Required action =>
Only the lines from the one holding "Where should I" to the end of the data should be echoed, exactly as they appear, minus the pictures.

Material for this task =>

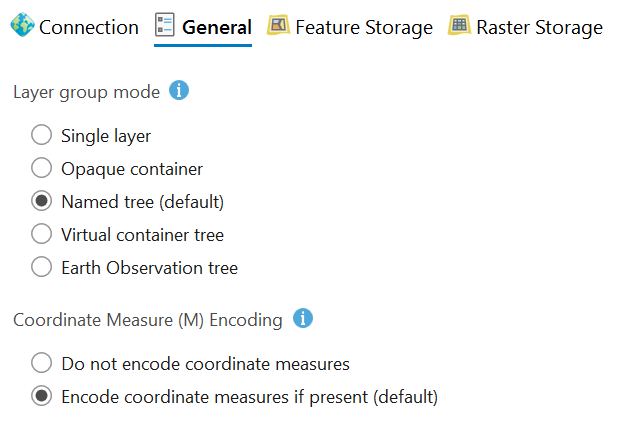Pick the Virtual container tree option

tap(41, 234)
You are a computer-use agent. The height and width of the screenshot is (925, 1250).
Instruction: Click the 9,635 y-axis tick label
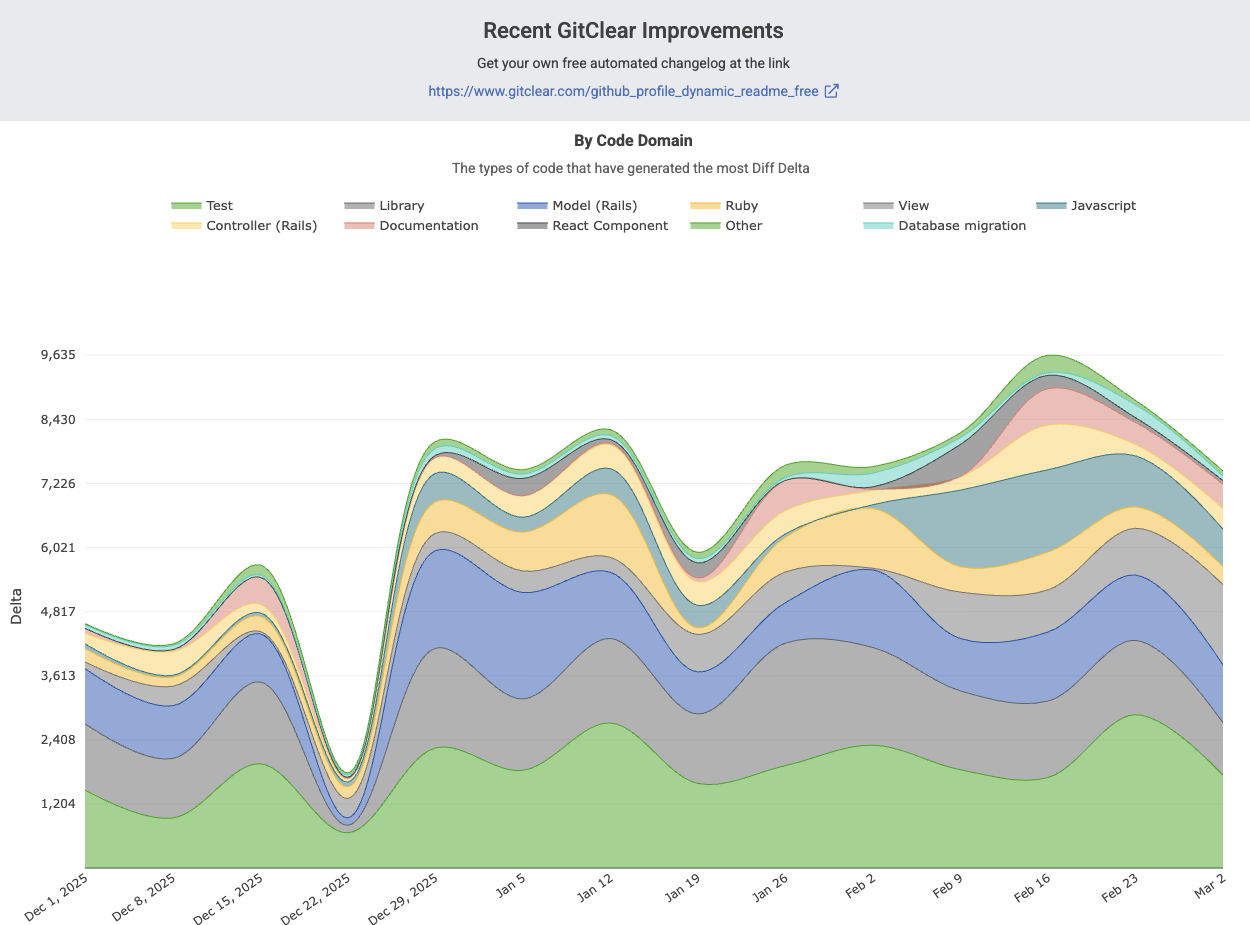click(x=51, y=355)
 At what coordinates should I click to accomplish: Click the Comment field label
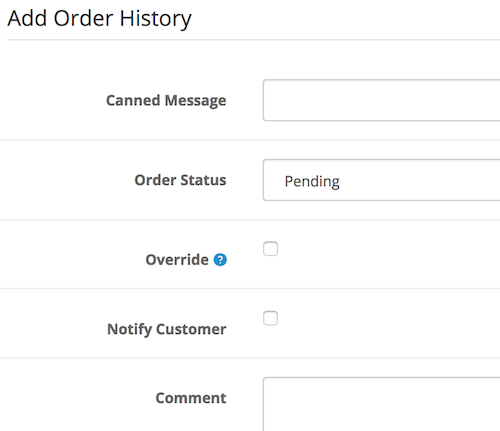[x=191, y=398]
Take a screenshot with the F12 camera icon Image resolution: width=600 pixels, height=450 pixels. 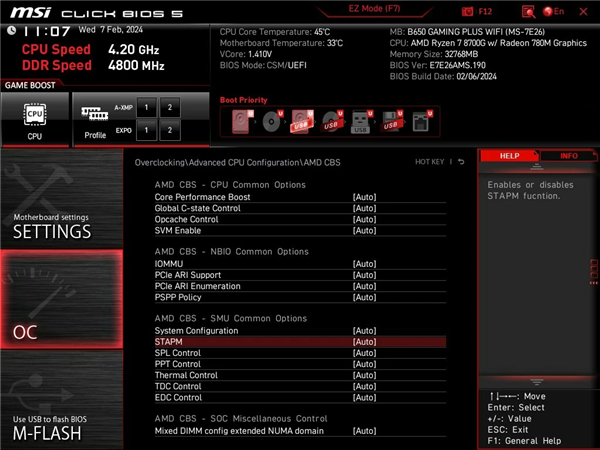467,11
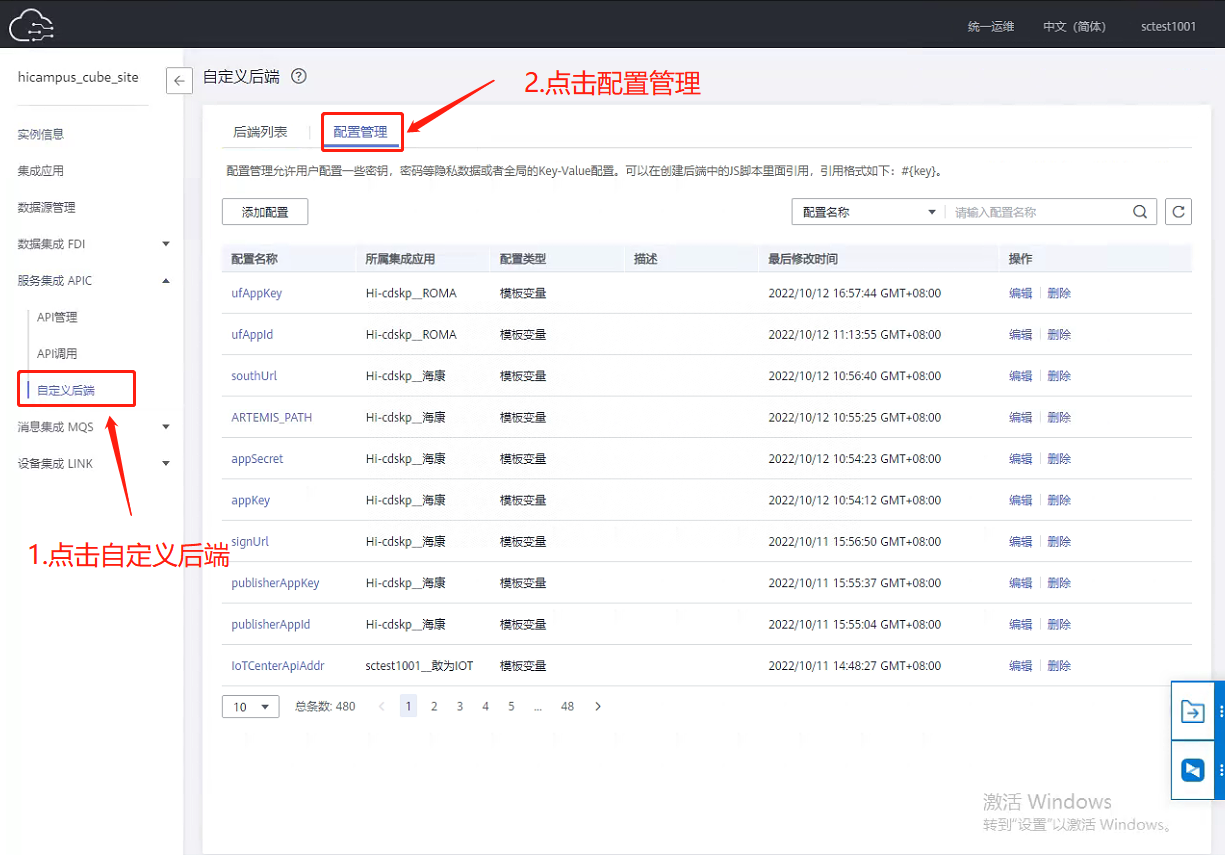Go to previous page arrow in pagination

click(382, 706)
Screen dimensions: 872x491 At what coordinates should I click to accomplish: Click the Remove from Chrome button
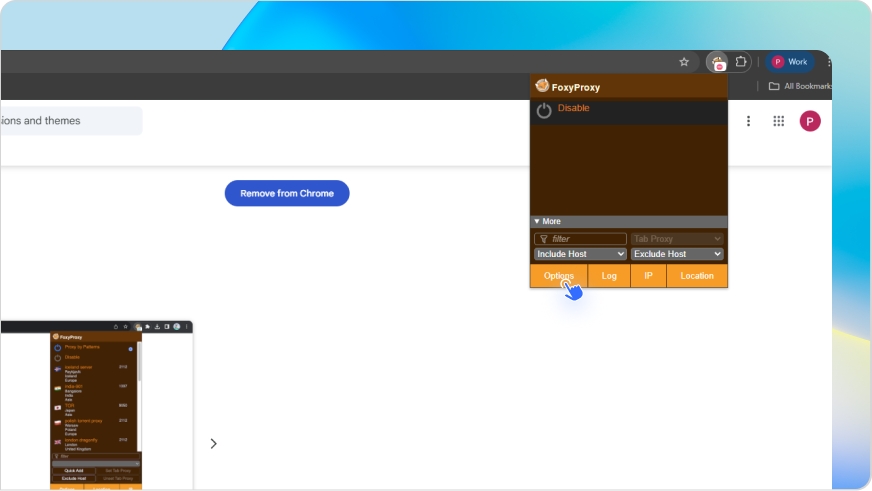[x=287, y=193]
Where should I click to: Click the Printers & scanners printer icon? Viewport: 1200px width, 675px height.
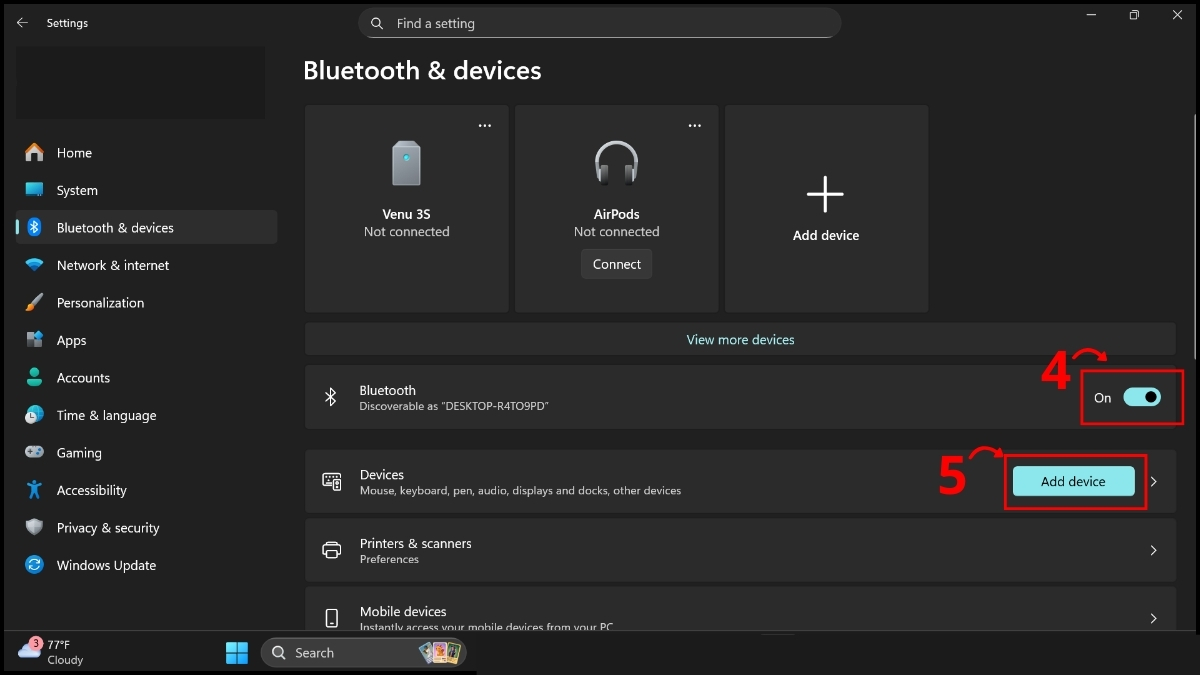pos(332,550)
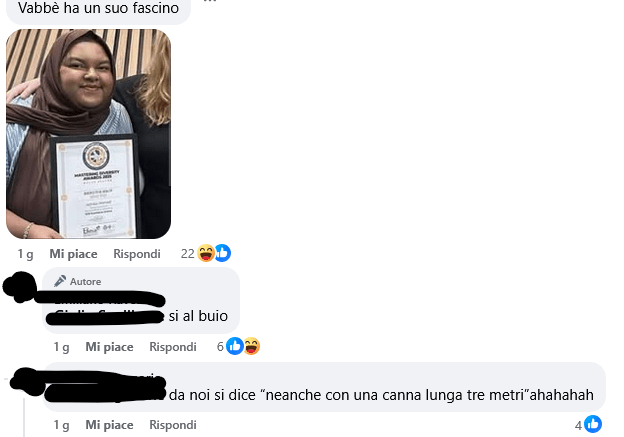Click Mi piace under the 'canna lunga' reply
This screenshot has height=437, width=624.
pos(109,425)
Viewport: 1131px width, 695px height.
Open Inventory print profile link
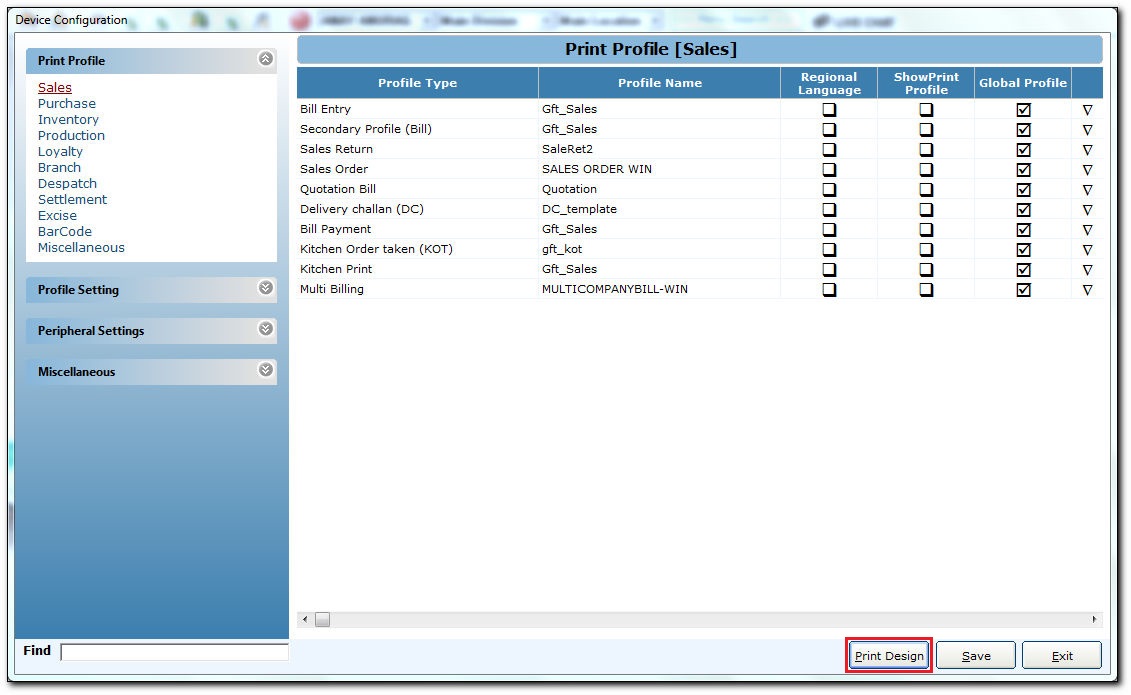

Response to this exercise =>
Where should I click to: Click the Printers & scanners printer icon? Viewport: 1200px width, 675px height.
pos(332,550)
Click Mi piace under the 'canna lunga' reply
This screenshot has height=437, width=624.
pos(109,425)
Viewport: 1131px width, 695px height.
Open Inventory print profile link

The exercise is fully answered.